### ASSIGNMENT
Set down the geohelminths text word for word, from "Good hygiene practices, such" up to and including "by contaminated soil.".

### PROVIDED PASSAGE
How are geohelminths transmitted?
Geohelminths are transmitted by five different parasites that infect only humans: Ascaris lumbricoides and Trichuris trichiura, which infect a person that ingests the parasite eggs; and Necator americanus, Ancylostoma duodenale and Strongyloides stercolaris, which infect through larva penetration of the person skin.
There are effective medications against these parasites. To control severe infections, the World Health Organization (WHO) developed basic guidelines that indicate treatment with single doses of Albendazole or Mebendazole for supply in schools once or twice a year, depending on the number of infected children:
- If the percentage of infected children is less than 20%, the treatment is applied individually;
- If the percentage ranges between 20 and 50%, all children in the school should be treated (mass administration) once a year;
- If the percentage is greater than 50%, all children should be treated in the school (mass administration) twice a year.
While these guidelines serve to prevent infected children from suffering the serious consequences that geohelminths may cause, mass treatment fails to interrupt transmission to other people for three main reasons:
- A single dose of Albendazole or Mebendazole does not cure children completely (therefore, they continue to excrete eggs or larvae in their faeces)
- Adults are not treated, so they can also continue to excrete eggs or larvae in their faeces (especially uncinaries)
- Neither of the medicines used by WHO are effective against the geohelmith Strongyloides stercolaris.
What are geohelminths?
Soil-transmitted helminths, commonly known as intestinal parasites, generally affect the poorest communities of the world.
They are transmitted through contact with parasite eggs excreted in infected people’s faeces, which contaminate the soil in poor-sanitation areas. There is no direct transmission from person to person.
Geohelminthiasis have a great impact on the social and economic development of communities with high prevalence of helminthiasis because they affect the work capacity of adults and school attendance.
Good hygiene practices, such as hand washing and personal hygiene, are measures that prevent this type of infection. In addition, in places of high risk, children should use footwear to avoid infection by contaminated soil.
What does Fundación Mundo Sano do for geohelminthiases?
To combat geohelminthiasis, we work on prevention, diagnosis and treatment, by developing programs and projects aligned with our three pillars: translational research, knowledge dissemination and public-private cooperation.
Since 2015, we have promoted a comprehensive approach to these diseases through Comprehensive Community Intervention Programs for the Prevention and Control of Intestinal Parasites, both in Argentina and in Spain, Ethiopia and Mozambique.
In Argentina, we work in collaboration with the National Laboratories and Health Institutes Administration (ANLIS); in Spain and Ethiopia with the National Centre for Tropical Medicine of the Carlos III Health Institute (Madrid) and the Bahir Dar University (Amhara Region, Ethiopia); and in Mozambique with the Health Research Centre of Manhiça and the Global Health Institute Global (ISGlobal) of Barcelona.
In 2016, we joined the Global Handwashing Day promoted by the Global Handwashing Partnership. Since then, we have carried out prevention activities in schools of the localities where we have our offices: Pampa del Indio, Clorinda, Tartagal, Añatuya and Puerto Iguazú.

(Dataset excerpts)
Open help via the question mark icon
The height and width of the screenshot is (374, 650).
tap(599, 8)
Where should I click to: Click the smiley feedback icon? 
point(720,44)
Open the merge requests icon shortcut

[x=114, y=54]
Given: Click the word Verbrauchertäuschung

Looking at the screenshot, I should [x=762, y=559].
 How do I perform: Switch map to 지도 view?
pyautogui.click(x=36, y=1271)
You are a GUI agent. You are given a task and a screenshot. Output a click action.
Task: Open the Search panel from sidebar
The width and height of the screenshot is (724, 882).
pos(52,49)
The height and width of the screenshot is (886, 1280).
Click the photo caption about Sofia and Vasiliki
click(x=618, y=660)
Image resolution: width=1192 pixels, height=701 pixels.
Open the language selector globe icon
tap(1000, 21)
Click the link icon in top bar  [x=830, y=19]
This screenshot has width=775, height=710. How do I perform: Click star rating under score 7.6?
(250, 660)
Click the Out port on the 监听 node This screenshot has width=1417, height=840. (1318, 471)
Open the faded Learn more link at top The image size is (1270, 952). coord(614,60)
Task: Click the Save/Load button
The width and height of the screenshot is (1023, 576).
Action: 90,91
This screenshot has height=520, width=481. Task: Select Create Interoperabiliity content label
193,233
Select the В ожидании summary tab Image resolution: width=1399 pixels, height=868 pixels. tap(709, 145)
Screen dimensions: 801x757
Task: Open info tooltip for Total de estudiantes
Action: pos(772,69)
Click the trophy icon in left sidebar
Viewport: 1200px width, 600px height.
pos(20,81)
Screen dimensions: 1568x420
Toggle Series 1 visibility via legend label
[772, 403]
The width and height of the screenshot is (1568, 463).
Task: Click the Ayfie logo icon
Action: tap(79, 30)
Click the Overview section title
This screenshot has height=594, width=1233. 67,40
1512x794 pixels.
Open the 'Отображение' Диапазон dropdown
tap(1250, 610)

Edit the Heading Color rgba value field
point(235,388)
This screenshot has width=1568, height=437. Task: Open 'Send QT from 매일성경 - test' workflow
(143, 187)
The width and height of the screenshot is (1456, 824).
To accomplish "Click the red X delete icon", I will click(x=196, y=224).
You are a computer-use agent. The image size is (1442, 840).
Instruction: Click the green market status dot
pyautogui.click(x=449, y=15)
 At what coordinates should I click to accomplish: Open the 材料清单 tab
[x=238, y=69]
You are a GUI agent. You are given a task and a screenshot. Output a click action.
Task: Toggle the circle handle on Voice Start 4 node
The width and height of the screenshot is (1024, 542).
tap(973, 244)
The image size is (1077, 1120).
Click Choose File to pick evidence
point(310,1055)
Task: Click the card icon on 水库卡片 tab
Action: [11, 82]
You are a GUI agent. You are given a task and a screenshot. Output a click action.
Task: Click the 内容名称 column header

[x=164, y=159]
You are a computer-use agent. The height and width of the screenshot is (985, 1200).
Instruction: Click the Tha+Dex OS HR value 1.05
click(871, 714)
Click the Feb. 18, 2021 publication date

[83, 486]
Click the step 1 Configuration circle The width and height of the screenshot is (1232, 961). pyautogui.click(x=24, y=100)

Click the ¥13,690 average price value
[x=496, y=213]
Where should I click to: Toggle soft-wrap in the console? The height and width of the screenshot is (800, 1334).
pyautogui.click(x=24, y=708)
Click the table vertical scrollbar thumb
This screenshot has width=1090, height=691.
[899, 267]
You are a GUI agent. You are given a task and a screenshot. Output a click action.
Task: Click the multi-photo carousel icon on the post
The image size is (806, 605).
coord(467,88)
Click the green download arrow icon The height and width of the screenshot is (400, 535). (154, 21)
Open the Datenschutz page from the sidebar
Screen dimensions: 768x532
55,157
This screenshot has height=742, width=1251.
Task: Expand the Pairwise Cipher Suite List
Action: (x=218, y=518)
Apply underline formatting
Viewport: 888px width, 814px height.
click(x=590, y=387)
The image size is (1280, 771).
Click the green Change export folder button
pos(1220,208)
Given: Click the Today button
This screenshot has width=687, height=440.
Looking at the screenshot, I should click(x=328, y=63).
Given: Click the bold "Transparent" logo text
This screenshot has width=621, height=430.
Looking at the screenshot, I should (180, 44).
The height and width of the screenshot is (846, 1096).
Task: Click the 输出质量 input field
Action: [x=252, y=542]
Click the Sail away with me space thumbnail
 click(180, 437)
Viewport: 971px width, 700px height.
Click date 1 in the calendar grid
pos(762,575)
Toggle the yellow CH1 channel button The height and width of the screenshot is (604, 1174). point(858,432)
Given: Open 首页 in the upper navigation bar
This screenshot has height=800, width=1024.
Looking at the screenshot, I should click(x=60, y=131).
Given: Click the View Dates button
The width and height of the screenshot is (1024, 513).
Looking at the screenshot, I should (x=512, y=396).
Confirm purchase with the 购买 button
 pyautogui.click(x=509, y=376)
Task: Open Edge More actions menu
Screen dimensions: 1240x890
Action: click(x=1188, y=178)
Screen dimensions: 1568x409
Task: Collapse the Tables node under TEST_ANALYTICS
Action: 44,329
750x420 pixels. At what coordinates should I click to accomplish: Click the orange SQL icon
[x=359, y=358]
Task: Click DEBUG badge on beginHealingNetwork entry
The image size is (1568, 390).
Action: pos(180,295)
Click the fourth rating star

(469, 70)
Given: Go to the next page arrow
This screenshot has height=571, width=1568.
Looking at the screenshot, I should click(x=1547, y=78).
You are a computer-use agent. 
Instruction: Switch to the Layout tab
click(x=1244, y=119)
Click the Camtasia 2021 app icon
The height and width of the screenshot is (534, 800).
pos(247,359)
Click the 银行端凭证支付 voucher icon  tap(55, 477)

### ANSWER BOX
Good hygiene practices, such as hand washing and personal hygiene, are measures that prevent this type of infection. In addition, in places of high risk, children should use footwear to avoid infection by contaminated soil.